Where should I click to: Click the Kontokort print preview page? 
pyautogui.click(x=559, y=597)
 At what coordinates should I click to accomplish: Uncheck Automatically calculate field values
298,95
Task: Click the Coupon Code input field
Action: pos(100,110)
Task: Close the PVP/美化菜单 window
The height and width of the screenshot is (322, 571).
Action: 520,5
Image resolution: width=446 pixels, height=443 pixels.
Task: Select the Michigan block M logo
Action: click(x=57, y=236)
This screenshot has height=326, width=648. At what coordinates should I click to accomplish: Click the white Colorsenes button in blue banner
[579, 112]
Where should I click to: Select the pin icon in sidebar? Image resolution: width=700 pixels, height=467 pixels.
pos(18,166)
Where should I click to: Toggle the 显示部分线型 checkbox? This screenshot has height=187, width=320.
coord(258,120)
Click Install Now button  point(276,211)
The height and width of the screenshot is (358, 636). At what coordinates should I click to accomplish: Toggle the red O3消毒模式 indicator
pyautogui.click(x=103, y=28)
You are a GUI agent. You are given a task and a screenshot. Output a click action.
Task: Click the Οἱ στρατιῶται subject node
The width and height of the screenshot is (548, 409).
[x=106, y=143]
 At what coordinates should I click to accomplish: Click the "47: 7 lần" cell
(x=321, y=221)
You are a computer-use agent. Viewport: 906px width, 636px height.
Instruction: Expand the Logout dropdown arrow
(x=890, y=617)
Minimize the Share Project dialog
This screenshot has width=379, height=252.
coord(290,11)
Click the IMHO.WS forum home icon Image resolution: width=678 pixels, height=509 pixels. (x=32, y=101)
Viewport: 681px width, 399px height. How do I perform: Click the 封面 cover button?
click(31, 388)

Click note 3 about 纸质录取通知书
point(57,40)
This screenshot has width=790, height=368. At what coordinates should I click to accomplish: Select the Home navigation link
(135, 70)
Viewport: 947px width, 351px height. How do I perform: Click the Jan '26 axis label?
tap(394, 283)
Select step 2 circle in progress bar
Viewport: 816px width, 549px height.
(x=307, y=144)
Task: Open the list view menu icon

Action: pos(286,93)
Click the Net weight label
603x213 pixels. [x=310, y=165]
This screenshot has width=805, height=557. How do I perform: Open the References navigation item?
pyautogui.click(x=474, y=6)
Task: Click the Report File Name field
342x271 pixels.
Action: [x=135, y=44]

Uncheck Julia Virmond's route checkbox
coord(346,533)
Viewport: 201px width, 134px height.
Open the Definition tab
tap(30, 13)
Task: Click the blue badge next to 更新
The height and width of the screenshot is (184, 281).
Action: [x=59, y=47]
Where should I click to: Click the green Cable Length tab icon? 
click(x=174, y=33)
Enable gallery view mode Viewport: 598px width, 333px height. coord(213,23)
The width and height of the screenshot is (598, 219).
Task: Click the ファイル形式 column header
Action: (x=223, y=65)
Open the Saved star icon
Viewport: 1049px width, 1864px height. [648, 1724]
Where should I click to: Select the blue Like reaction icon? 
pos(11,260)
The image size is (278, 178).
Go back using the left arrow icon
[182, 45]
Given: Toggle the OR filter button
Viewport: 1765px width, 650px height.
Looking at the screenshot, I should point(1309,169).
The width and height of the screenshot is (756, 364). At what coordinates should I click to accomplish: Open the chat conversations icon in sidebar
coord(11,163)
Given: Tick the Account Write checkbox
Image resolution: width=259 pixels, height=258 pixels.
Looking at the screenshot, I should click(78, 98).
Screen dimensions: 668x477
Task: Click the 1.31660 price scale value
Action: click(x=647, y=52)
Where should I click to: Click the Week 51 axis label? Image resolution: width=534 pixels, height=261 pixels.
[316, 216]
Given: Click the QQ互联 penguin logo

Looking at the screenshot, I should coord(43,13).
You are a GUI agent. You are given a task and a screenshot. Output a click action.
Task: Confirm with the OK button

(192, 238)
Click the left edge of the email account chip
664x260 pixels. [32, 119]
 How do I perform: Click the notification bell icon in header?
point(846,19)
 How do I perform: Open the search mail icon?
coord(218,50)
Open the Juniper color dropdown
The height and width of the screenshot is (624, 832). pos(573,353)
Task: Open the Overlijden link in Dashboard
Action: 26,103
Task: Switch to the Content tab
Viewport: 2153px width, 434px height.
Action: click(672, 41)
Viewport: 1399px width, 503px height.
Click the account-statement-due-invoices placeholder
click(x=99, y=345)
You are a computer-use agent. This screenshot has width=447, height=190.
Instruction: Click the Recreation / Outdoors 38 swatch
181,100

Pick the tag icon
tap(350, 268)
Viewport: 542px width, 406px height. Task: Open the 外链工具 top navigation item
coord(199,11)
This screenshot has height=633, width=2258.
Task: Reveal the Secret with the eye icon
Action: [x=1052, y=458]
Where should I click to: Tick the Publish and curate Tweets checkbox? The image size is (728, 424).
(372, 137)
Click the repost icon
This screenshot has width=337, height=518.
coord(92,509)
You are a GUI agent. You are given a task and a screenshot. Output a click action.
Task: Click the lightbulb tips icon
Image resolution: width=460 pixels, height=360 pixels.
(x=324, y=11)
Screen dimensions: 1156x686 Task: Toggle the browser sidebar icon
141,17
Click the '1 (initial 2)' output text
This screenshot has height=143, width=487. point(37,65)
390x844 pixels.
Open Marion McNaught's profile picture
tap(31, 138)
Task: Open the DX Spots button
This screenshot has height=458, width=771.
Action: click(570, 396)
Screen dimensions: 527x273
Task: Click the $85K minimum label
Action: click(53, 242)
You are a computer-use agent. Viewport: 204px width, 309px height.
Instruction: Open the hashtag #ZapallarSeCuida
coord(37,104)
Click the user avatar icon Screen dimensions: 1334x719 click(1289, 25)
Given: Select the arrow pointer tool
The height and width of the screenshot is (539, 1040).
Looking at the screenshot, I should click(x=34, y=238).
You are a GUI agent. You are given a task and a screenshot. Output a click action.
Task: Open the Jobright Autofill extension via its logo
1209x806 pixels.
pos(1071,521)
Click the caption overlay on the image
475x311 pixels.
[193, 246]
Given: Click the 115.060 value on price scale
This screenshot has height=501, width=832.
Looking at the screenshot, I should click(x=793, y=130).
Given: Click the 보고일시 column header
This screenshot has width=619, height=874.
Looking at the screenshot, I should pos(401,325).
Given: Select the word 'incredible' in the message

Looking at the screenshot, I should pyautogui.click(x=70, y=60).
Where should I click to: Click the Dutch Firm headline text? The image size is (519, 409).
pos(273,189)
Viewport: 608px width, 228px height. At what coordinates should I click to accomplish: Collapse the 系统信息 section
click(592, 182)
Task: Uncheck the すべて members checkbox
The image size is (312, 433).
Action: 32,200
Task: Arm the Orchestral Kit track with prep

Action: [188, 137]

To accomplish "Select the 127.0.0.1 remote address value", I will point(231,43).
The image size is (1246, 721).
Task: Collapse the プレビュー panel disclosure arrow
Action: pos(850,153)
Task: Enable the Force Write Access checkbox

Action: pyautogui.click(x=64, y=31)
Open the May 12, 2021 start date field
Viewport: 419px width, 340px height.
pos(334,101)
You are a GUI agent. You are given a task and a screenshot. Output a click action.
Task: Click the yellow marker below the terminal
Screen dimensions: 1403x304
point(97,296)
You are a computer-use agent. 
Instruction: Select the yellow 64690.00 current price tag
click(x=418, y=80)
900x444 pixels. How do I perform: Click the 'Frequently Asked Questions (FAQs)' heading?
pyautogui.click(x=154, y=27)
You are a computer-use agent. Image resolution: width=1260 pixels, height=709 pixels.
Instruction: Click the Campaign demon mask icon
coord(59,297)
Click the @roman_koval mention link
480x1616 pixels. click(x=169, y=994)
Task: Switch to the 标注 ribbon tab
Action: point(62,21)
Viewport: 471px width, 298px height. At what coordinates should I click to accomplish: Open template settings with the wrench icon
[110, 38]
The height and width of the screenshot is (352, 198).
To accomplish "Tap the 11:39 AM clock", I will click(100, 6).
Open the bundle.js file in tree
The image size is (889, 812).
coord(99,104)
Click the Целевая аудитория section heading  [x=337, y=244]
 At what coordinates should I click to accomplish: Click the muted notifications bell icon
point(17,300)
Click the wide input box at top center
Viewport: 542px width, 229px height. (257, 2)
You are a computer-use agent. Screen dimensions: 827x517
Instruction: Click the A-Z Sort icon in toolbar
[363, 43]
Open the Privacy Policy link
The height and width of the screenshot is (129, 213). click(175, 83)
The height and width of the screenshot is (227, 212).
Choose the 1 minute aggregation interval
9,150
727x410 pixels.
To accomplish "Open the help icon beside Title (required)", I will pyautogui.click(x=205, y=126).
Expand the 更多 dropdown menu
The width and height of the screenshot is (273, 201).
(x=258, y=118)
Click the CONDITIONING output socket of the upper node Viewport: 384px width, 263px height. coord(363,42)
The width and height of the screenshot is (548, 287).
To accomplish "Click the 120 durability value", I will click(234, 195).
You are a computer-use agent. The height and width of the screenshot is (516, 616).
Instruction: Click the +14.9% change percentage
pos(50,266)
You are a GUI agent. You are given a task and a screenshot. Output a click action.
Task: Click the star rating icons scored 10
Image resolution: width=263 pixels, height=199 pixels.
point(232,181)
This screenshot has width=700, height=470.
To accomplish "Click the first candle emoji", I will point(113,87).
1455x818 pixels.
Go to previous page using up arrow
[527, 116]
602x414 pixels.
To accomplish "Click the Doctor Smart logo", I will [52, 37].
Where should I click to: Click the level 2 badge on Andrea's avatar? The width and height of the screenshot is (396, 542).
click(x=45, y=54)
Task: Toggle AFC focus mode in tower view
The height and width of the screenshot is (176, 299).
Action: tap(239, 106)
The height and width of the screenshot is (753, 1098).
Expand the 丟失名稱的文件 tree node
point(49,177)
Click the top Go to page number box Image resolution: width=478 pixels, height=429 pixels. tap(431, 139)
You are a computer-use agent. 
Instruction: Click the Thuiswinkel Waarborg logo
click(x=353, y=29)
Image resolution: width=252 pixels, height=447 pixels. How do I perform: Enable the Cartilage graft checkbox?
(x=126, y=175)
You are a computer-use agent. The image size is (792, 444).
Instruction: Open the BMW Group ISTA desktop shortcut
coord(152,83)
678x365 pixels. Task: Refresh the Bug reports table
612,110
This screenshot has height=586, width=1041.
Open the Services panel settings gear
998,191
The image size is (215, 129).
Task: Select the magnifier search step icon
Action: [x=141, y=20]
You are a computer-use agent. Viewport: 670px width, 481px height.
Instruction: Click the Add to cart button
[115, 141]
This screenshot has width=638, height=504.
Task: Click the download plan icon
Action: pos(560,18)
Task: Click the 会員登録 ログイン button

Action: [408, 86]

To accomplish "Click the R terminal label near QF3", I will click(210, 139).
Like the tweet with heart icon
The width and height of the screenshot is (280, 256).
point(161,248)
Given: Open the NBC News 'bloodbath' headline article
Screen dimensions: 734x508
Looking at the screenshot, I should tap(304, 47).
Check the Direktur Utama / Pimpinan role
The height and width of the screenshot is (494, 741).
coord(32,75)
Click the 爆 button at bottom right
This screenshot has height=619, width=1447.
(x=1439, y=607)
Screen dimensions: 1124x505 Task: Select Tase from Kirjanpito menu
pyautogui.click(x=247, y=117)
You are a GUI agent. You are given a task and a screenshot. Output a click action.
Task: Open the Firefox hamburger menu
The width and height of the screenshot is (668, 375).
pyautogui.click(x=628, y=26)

______________________________

Work instruction = There is a run of lines above from the one with "Task: Switch to the Content tab" to the one with "You are a computer-use agent. This"; print exactly that run, both ends included, and nothing else.

Solution =
Task: Switch to the Content tab
Viewport: 2153px width, 434px height.
Action: click(672, 41)
Viewport: 1399px width, 503px height.
Click the account-statement-due-invoices placeholder
click(x=99, y=345)
You are a computer-use agent. This screenshot has width=447, height=190.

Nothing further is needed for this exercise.